For the out-patient surgery department pavilion:
Autoclaves # 1 and # 2 last cleaned November 30, 2011.

For the main hospital surgical department:
Autoclave # 8 last cleaned November 30, 2011.
Autoclaves # 9 and # 10 last cleaned October 28, 2008
Autoclave # 2, there was no recorded date of the last cleaning.
VIOLATION: INFORMED CONSENT Tag No: A0955
Based on interview and record review, the hospital failed to ensure that a comprehensive informed consent, which included the names of the proposed procedures, was completed per Medical Staff Bylaws and accepted standard of care, for one surgical patient (Patient 21). This practice increased the risk that a patient may not receive enough information, before having a surgical procedure, to make an informed decision.

Findings:

Review of the hospital policy entitled "Consents and Informed Consents," reviewed 7/2011" indicated, "Purpose: To ensure that the patient's fundamental rights of self-determination over his/her body or property are honored." Also, Informed consent is consent based on the disclosure of all material information that a reasonable person would want to have in order to make a decision about the treatment."

Review of the "Medical Staff General Rules & Regulations," undated, indicated , "4.1 Informed consent: It shall be the physician's responsibility to obtain an informed consent for any procedure or treatment from the patient or his/her legally constituted representative. Evidence of an informed consent shall be documented in the medical record by the physician prior to the commencement (beginning) of the procedure." "4.2 Consent: the consent form must state the name of the involved physician and/or operating surgeon and the name of the proposed procedures and/or nature of the treatment. It is to be understood that the informed consent is delivered only when the patient has been advised in lay terminology of the calculated risk, or complications, injury or even death, from known and unknown causes and no warranty or guarantee has been made as to the result or cure". "The practitioner who is performing the procedure must document the consent discussion, listing the benefits, risks and alternatives."

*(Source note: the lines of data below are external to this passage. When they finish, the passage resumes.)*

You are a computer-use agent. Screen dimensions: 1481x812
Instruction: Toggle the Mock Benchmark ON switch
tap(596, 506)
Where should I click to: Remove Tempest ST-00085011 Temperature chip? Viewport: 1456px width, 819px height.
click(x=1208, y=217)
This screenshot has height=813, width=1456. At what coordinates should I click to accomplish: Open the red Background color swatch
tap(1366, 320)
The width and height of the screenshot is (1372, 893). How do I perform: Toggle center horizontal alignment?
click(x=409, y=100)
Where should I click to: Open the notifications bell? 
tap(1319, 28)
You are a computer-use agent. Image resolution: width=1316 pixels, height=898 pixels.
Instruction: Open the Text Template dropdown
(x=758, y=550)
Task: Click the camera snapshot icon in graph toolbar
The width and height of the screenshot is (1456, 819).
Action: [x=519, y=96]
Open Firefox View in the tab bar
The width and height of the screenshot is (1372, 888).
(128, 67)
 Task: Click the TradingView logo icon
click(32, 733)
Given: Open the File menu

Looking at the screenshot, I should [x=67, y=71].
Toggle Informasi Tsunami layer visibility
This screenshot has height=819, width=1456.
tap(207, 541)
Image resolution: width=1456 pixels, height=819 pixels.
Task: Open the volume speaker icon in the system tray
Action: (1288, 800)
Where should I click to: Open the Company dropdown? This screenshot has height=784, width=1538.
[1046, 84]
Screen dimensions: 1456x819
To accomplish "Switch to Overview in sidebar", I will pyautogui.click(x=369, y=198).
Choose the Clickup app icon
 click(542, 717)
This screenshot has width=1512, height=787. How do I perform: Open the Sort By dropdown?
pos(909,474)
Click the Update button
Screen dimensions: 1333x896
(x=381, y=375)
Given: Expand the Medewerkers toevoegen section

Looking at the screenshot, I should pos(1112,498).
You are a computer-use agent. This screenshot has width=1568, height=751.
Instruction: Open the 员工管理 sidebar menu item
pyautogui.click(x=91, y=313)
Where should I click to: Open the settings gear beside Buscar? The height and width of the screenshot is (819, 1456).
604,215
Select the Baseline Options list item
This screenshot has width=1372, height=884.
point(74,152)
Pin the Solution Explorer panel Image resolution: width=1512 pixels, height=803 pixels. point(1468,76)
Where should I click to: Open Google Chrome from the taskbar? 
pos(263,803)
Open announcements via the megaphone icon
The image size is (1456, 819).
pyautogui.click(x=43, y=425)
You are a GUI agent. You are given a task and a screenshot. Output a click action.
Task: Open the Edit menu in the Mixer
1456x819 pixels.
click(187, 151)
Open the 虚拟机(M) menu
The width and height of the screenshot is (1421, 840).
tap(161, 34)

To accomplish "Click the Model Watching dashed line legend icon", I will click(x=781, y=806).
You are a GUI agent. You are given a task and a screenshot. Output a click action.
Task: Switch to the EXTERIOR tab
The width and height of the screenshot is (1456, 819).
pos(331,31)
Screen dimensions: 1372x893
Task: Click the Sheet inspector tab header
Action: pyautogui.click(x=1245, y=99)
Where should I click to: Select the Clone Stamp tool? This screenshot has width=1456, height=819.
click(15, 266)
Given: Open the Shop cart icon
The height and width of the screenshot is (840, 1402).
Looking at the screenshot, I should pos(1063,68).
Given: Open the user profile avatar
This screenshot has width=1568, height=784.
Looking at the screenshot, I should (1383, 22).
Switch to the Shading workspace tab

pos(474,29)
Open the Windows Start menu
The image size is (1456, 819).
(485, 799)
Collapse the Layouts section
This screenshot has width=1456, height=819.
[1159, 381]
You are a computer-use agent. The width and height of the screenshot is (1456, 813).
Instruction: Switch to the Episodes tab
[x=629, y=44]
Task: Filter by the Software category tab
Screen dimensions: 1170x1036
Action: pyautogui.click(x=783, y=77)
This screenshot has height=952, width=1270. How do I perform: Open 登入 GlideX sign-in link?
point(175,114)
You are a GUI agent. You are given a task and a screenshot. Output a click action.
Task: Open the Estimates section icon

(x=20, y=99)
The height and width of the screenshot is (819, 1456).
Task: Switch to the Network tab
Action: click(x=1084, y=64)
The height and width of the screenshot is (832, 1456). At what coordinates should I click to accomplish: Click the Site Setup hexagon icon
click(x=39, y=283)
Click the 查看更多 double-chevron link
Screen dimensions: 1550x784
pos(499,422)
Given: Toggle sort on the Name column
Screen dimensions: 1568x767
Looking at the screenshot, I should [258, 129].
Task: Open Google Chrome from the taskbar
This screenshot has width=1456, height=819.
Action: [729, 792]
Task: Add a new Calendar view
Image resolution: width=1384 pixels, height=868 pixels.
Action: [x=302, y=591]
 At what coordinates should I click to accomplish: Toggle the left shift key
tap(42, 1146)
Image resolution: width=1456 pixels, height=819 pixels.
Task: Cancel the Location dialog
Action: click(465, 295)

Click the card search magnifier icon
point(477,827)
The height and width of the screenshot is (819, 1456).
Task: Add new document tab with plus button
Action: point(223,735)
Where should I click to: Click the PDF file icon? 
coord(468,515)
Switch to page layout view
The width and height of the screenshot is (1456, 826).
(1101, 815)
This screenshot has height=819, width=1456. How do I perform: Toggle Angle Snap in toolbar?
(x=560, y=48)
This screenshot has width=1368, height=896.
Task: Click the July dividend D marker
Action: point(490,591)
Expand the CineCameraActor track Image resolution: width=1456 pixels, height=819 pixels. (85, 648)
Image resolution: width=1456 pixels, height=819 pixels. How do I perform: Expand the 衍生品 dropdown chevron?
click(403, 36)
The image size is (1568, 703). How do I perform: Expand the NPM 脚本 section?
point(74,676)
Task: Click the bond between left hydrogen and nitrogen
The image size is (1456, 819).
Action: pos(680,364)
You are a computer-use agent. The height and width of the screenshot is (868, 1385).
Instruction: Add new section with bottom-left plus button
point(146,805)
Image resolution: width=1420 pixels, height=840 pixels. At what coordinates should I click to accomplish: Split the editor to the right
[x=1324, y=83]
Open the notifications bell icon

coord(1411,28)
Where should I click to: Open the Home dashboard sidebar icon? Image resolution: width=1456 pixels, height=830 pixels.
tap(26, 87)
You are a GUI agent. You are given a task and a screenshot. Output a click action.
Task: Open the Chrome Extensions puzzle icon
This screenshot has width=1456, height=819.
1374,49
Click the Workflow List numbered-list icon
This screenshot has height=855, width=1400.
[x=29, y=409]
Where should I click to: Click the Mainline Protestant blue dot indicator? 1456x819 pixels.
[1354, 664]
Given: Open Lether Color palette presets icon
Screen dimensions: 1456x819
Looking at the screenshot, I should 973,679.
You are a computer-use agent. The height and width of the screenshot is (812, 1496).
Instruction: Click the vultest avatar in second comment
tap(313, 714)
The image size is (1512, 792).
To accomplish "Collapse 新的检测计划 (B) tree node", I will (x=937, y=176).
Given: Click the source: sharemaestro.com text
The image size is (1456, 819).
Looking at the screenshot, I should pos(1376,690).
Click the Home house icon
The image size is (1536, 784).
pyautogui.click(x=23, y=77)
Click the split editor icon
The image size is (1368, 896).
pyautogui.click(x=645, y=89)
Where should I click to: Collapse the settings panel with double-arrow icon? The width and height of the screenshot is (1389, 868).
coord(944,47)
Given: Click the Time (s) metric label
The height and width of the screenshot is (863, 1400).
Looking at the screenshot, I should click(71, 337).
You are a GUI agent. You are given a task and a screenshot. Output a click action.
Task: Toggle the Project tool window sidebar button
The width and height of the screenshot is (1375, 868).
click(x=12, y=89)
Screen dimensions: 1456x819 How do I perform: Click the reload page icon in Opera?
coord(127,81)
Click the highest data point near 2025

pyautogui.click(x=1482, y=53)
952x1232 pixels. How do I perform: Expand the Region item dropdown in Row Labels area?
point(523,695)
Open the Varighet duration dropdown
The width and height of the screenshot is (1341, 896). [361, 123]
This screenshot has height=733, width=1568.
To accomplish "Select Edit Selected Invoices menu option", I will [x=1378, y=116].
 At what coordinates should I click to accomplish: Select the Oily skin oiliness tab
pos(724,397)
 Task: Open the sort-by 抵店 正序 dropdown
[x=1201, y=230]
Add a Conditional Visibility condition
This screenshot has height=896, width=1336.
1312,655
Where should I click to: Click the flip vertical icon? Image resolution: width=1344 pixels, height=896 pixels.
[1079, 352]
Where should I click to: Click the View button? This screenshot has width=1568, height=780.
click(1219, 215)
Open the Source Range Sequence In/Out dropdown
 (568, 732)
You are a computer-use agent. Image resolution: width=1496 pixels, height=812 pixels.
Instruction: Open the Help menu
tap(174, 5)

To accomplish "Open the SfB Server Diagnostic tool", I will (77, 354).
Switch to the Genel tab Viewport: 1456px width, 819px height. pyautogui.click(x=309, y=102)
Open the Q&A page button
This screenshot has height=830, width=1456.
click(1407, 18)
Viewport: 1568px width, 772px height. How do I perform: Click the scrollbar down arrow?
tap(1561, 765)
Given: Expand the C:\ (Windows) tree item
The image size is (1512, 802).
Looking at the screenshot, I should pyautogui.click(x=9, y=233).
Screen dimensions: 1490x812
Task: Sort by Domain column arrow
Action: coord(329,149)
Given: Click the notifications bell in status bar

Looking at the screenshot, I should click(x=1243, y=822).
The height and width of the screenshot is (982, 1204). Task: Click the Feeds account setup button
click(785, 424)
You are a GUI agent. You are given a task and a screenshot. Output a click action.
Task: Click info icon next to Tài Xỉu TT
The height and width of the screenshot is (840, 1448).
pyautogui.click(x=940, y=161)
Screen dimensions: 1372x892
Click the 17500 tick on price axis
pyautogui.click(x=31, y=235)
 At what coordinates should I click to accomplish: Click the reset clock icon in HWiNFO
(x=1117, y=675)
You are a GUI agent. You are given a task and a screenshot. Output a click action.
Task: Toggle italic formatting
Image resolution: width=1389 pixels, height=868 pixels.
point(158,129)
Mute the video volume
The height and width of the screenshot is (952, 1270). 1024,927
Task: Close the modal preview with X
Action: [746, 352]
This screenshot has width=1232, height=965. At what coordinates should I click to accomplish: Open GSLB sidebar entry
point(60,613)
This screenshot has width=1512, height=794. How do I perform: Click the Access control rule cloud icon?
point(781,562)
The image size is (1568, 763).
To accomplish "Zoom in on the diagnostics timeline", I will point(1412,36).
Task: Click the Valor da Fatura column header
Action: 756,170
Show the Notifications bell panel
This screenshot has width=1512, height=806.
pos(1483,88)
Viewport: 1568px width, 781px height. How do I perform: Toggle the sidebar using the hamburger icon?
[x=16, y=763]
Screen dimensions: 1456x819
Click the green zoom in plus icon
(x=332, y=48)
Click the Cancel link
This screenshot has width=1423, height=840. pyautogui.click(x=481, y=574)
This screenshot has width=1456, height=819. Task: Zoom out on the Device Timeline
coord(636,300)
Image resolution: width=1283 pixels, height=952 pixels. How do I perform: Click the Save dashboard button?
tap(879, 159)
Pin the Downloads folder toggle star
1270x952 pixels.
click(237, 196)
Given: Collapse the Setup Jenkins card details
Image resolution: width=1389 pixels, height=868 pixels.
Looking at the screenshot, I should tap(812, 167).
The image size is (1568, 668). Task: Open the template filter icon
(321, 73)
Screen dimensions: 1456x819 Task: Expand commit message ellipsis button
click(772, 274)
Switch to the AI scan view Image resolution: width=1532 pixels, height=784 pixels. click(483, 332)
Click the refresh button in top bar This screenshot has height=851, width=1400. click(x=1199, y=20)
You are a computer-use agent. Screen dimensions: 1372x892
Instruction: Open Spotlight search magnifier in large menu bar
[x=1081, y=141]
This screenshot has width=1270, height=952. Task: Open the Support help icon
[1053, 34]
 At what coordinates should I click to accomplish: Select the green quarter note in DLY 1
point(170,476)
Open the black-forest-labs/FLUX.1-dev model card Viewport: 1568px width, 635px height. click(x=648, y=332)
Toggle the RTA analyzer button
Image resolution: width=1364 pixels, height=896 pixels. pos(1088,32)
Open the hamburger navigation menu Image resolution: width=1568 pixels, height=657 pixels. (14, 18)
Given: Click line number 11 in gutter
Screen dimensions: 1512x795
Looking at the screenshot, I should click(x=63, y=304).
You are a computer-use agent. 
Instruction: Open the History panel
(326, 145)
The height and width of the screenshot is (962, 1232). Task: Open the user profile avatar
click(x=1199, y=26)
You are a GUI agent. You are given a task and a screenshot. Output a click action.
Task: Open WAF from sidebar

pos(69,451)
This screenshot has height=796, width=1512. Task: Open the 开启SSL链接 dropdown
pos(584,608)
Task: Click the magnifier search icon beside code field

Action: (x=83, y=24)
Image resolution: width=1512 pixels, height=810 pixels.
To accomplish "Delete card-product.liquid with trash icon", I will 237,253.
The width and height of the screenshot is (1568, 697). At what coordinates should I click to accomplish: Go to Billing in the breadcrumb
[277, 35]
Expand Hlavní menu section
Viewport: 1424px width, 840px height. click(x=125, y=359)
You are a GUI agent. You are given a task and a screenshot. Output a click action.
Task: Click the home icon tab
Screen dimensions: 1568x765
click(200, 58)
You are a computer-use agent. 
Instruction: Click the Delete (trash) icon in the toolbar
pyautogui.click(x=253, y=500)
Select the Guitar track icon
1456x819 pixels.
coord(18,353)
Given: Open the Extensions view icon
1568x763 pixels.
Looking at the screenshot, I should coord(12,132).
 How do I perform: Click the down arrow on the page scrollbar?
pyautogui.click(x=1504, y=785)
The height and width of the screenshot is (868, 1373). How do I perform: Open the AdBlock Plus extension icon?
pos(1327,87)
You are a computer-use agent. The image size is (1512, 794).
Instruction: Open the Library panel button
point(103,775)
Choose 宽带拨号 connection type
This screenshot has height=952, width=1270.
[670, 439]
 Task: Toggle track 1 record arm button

According to the Society of Laparoendoscopic Surgeons, Prevention & Management of Laparoendoscopic Surgical Complications, 3rd Edition, August 10, 2012, Chapter 66, "Complications of Laparoscopic and Robotic Nephron Sparing Surgery" (surgery through small holes in the patient's abdomen, using video and use of a robotic assistant) indicated, "Preoperatively, patients should be consented for the possibility of radical nephrectomy (removal of kidney) or open surgery (surgery performed through a large vertical incision)."

Review on June 5, 2013 of the "Provider Certification of Informed Consent, dated 7/10/2012", for Patient 20, indicated under "For the following surgical, diagnostic or therapeutic procedure(s): Robotic partial left nephrectomy (partial removal of kidney using robotic assistant)." There was no other information written in this section. Also, "I, the undersigned physician, hereby certify that I have discussed the procedure described above with this patient...including...A description of attendant discomfort, complications, or risks to the patient that may occur. A description of particular discomfort, risks or complications, and their management and prevention.."

During an interview on June 6, 2013 at 11:25 AM with MD 2, he was asked about the brief surgical consent documented in Patient 20's chart. He stated that in the catheterization lab department, all of the possible procedures (example: the need to change from small holes in the abdomen to a larger vertical incision) must be put on the consent form. Also, he added that the form must be complete before the patient can be brought to the procedure table. When asked what he expected, he answered that he "expected a complete consent." He also acknowledged that the consent for Patient 20 was not complete.

During an interview on June 6, 2013 at 11:45 AM with MD 6, when he was asked about the brief consent form in Patient 20's chart, he agreed that the "consent should be more complete, and I will make sure that consents are more complete in the future."